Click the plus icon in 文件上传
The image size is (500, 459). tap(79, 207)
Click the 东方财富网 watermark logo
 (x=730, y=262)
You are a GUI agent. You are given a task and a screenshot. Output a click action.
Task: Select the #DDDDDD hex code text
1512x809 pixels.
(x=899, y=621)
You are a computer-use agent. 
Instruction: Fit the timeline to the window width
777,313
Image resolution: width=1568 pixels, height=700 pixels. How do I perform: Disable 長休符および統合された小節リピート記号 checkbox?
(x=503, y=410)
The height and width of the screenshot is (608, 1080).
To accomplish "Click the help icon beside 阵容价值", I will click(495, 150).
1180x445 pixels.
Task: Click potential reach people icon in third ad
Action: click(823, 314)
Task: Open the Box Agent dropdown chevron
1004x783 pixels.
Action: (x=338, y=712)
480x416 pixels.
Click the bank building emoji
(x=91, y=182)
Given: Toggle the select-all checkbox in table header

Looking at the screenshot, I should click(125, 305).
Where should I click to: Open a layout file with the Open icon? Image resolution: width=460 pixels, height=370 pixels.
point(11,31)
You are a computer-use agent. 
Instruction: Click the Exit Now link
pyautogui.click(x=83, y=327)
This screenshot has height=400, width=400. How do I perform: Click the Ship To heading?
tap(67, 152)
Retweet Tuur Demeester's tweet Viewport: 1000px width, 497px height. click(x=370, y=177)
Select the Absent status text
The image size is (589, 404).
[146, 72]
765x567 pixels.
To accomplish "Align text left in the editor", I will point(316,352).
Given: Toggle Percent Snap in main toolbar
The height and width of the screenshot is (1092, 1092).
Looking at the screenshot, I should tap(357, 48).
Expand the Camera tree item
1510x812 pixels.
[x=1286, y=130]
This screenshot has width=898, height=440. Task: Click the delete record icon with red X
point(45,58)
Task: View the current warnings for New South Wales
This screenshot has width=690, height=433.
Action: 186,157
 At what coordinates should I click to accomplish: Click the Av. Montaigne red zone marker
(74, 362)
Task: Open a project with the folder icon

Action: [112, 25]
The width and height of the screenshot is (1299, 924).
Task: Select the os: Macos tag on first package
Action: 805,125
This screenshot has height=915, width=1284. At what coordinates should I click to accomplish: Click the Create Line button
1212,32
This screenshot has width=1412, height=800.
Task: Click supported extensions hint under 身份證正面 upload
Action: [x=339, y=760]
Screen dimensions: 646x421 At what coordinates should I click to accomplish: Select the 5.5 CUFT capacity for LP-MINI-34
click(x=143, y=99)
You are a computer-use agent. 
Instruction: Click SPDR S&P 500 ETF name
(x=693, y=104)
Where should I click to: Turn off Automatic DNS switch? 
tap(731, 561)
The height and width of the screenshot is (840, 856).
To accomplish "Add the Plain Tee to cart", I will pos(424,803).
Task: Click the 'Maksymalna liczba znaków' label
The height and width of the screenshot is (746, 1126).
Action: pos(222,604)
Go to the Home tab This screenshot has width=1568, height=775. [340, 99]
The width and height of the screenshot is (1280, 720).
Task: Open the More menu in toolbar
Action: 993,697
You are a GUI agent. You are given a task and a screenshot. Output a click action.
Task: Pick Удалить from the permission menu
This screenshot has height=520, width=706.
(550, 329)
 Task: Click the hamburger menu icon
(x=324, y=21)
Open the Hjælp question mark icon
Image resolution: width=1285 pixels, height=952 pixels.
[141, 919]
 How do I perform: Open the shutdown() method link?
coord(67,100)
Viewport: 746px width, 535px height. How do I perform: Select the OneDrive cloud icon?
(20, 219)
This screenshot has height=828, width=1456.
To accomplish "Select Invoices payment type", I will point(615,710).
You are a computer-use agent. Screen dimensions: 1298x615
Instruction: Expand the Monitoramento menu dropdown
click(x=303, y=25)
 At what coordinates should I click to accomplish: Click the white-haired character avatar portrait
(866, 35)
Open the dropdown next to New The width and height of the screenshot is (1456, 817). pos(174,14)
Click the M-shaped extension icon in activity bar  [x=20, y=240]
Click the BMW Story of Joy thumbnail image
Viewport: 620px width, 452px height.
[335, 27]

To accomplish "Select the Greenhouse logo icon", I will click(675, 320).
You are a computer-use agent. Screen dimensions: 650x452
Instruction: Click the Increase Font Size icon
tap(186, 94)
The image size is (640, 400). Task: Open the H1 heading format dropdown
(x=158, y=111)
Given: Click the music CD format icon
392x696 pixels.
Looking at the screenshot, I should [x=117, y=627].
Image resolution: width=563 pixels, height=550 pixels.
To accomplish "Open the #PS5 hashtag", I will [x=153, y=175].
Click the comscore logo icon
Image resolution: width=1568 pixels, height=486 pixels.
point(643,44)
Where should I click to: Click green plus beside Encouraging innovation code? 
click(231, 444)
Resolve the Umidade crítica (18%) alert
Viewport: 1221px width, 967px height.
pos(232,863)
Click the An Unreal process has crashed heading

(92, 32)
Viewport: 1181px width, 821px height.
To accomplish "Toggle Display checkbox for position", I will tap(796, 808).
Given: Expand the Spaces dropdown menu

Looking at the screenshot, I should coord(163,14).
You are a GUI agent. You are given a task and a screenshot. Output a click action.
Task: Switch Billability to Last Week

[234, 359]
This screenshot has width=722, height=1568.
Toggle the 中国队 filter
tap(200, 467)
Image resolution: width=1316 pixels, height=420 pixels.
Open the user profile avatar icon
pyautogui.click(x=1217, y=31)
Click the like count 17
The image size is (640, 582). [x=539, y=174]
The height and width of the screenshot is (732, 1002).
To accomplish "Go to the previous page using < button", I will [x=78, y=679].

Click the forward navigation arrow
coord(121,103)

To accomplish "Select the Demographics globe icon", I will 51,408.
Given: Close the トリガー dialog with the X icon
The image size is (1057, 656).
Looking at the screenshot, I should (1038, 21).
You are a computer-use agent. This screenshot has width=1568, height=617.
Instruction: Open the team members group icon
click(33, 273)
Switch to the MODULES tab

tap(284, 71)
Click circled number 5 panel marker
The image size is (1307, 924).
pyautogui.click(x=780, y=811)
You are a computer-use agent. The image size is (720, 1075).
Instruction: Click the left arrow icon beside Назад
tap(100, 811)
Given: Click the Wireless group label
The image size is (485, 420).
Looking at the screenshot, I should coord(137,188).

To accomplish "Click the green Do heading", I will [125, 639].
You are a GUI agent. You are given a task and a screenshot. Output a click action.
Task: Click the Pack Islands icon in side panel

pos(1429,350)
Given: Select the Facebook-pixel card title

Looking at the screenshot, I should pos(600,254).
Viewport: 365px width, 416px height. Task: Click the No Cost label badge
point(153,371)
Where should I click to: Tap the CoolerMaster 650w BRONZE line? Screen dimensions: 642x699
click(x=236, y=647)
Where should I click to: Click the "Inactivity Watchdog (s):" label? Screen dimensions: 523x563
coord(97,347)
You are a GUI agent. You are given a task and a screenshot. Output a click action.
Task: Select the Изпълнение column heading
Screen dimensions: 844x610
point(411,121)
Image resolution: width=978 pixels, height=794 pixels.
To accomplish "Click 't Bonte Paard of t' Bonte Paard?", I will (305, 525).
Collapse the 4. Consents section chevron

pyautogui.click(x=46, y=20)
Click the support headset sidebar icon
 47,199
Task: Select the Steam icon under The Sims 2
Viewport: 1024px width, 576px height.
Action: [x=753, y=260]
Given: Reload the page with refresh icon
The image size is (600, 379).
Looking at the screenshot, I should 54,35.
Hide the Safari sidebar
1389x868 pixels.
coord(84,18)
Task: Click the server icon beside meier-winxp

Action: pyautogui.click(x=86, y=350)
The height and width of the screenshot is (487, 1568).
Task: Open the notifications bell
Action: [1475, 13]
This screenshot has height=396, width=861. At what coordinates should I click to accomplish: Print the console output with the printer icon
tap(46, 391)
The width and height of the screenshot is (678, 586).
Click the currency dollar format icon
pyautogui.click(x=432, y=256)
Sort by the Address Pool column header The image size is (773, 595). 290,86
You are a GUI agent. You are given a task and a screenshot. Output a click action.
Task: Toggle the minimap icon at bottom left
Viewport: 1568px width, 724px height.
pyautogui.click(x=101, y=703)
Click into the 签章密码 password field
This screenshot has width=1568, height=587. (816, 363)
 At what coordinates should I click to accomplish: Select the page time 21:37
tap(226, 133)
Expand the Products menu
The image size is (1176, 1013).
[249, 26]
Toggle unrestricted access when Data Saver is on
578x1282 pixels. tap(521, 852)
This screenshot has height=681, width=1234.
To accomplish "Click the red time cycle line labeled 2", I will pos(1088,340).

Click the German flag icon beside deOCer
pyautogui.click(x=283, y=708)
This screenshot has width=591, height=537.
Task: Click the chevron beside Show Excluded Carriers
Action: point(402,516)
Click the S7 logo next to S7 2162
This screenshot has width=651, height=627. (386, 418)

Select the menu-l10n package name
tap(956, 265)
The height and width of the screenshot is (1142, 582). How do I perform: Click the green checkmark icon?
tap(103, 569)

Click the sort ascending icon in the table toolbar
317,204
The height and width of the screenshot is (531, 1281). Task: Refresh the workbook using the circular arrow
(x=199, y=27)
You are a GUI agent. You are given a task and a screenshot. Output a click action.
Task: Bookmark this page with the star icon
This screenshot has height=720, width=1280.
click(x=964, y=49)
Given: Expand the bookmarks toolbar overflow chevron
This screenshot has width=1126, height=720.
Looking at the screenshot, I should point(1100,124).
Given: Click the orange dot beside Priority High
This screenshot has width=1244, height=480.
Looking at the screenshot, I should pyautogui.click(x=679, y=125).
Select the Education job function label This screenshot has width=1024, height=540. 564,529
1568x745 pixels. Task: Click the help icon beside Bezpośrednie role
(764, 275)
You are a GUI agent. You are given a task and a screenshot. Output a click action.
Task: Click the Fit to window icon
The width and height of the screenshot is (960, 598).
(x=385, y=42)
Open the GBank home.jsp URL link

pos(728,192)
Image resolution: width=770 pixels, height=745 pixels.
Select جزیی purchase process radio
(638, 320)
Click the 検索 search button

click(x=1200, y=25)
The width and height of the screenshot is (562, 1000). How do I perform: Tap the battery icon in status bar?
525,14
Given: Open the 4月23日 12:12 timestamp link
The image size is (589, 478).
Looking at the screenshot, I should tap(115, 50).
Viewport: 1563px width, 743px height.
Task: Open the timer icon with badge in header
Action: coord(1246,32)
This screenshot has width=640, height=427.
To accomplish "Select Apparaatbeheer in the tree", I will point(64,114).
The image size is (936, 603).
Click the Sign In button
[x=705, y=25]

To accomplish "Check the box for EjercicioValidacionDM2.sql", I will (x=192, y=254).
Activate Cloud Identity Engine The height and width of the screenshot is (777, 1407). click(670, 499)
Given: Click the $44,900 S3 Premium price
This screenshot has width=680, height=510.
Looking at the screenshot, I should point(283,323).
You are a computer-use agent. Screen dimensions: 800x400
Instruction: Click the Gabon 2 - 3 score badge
#####
Copy out the lines above exactly, beginning at the one that contains "Instruction: Click the Exit Now link" and ending at the one that contains "Retweet Tuur Demeester's".

Instruction: Click the Exit Now link
pyautogui.click(x=83, y=327)
This screenshot has height=400, width=400. How do I perform: Click the Ship To heading?
tap(67, 152)
Retweet Tuur Demeester's tweet Viewport: 1000px width, 497px height. click(x=370, y=177)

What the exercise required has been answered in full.